Никто — была вынуждена признать я. Даже у меня, после проведения многочисленных расследований, повидавшей на своем веку всякое, не возникло мысли о том, что преступление может оказаться таким нетрадиционным, и уж тем более я не думала, что маленький ребенок окажется невольным преступником. Эльмирин расчет был верным: на Никиту никто не обратил внимания, а его болезнь приняли за следствие сильнейшего нервного потрясения. Чем она, впрочем, и являлась. Кому могло прийти в голову, что потрясение произошло в результате самостоятельно совершенных действий, а не увиденной сцены убийства?
Эльмира тем временем продолжала свой рассказ. После того, как она приняла решение инсценировать умышленное убийство Василовского неизвестным, следовало, во-первых, скрыть оружие, что и было сделано, а во-вторых, остаться незамеченной. Она очень боялась, что при выходе из дома встретит возвращающуюся хозяйку, но этого не произошло. Около одиннадцати вечера она покинула дом Василовских и отправилась на ближайшую железнодорожную станцию, расположенную в деревне Радостное, поскольку она была самой близкой к элитному району Чарующее.
— Никита остался в библиотеке?
— Да. Единственное, что я сделала, так это перенесла его за стеллаж и посадила там на ковер, чтобы создавалось впечатление, что он прятался от преступника. Мне стоило большого труда сладить с ним, в нервном припадке у него появилась недюжинная сила, однако я все же справилась. К этому времени мальчик ничего не мог сказать, он только всхлипывал, к счастью, негромко.

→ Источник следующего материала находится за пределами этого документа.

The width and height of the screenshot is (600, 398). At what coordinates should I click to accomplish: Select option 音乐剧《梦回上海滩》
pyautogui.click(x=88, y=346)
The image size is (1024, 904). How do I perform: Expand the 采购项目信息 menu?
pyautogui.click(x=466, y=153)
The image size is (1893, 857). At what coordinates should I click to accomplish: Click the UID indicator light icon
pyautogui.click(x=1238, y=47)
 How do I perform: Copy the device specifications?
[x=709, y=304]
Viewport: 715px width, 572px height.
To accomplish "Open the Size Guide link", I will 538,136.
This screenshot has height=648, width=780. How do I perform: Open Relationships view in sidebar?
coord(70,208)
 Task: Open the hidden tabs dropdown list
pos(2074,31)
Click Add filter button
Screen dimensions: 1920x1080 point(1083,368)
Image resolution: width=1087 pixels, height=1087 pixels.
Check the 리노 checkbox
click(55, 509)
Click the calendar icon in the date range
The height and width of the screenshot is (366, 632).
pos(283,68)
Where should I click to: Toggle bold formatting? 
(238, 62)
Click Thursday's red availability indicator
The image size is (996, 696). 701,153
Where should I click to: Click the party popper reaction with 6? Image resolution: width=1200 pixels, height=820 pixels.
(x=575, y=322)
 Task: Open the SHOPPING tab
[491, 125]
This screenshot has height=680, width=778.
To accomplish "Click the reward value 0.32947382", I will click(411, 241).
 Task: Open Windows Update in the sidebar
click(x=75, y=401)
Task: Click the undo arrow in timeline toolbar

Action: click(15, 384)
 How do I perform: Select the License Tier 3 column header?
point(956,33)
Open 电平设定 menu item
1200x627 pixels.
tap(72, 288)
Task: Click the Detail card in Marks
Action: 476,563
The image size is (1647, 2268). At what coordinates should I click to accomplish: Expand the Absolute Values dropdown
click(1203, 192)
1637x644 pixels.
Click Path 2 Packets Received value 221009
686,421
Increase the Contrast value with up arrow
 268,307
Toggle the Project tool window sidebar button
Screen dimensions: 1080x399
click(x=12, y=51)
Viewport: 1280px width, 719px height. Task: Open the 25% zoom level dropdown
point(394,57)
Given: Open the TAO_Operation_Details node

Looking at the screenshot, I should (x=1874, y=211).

Я слышала, что в таком состоянии некоторые люди начинают ужасно кричать, а это могло бы привлечь внимание соседей к дому.
— Вы не побоялись, что, когда Никита придет в себя, он расскажет, как все было на самом деле? Ведь вы же не могли знать, что у него разовьется психическая болезнь и он будет отправлен на лечение в клинику?
— Я мало думала в тот момент, мне важно было лишь одно: избавить Никиту от наказания. Придумать нечто лучшее я не могла, да и не старалась, мне было не до того. Я не взяла свои вещи, чтобы не привлекать внимания к тому, что была в доме, а сломя голову бросилась вон. Это было ужасно, я знала, что поступаю неправильно, что это может привести к негативным последствиям, но рассказать милиции все, как было, тоже не могла. Поймите это.
Я понимала. Хотя Эльмира не говорила об этом прямым текстом, однако она, безусловно, понимала, что, рассказав о событиях того дня, наверняка подставила бы и себя тоже. Версия убийства отца ребенком выглядела довольно неординарно, совсем как в американском психологическом триллере, и, возможно, именно потому, что в ней присутствовало нечто киношное, она казалась неправдоподобной. А с другой стороны, кто спорит, что психически больные люди, склонные к истерии и нервным припадкам, способны на многое, в том числе и на убийство?